Because I can feel the difference. The moment I can go from my basement to the top floor of my house and not be awkwardly out of breath with a racing heart. The moment I can walk my hyperactive dog for an hour an a half without breaking a sweat. The moment I can say yes to trying new activities without doing the mental math on if I’m physically capable and how embarrassing failure might be.

These are the moments that keep me going and focused and motivated. The looks are a great benefit to having a healthy lifestyle but when changing my appearance was my only reason, I found better things to do with my time.

Pick Treats that add Value to your Lifestyle

I fully believe in cheating on your diet from time to time. I’ve come to feel there’s a difference though between just cheating because you miss junk food and cheating because it’s part of a larger lifestyle to enjoy a healthy indulgence now and then.

 

IMG_2767

Remember that fitness can be fun, too!

For example, there’s a difference between me crushing a bag of chips alone while binging through the latest Netflix release simply because I deserve them as a treat and like snacking while I watch tv…. and me enjoying a super greasy burger while out with friends.

 

In one scenario the junk food has no purpose and adds nothing to my life. I would have watched the show anyway and I could have snacked on veggies or fruit with the same effect. However in the other scenario, the food wasn’t really the point – the social time with friends is. It’s nice to say yes to a cheat meal when doing so frees up the mental energy of eating healthy for you to give your friends your full attention while enjoying a night out.

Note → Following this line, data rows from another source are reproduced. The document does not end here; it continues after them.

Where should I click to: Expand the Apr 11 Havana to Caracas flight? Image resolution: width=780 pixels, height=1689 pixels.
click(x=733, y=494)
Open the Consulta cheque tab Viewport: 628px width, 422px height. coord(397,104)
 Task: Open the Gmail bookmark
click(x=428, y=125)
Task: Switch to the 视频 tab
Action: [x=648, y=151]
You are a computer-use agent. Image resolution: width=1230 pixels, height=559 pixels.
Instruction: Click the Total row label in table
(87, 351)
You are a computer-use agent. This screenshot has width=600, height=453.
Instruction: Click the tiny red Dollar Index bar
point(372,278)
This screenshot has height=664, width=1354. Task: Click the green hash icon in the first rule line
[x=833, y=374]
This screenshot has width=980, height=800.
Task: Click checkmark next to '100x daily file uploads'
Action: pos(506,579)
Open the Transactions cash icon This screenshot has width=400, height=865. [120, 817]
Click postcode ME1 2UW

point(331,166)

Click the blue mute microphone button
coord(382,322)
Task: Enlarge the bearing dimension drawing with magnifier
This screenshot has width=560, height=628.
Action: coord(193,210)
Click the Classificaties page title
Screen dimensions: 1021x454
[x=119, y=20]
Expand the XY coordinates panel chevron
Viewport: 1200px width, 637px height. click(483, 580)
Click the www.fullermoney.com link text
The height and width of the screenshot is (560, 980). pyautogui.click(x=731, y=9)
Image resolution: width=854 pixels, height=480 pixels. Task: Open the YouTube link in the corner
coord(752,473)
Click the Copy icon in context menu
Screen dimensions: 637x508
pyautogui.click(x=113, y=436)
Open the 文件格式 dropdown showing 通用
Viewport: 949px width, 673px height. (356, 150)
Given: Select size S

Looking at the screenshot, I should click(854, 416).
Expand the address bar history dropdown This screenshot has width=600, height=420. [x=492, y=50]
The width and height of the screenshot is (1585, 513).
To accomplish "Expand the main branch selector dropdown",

Besides, for me personally, when I give myself a treat meal in isolation it’s almost like nobody saw it so it didn’t happen and I can just casually have another, and another until I’m binge eating whenever I’m alone. Which is every day given that I work from home and my partners have 9-5 jobs outside the home. It’s not healthy for me to develop habits like that so now I’m focusing on cheat meals that add value beyond just being a cheat meal for the sake of it.

 

What are the go-to ways you keep yourself on track?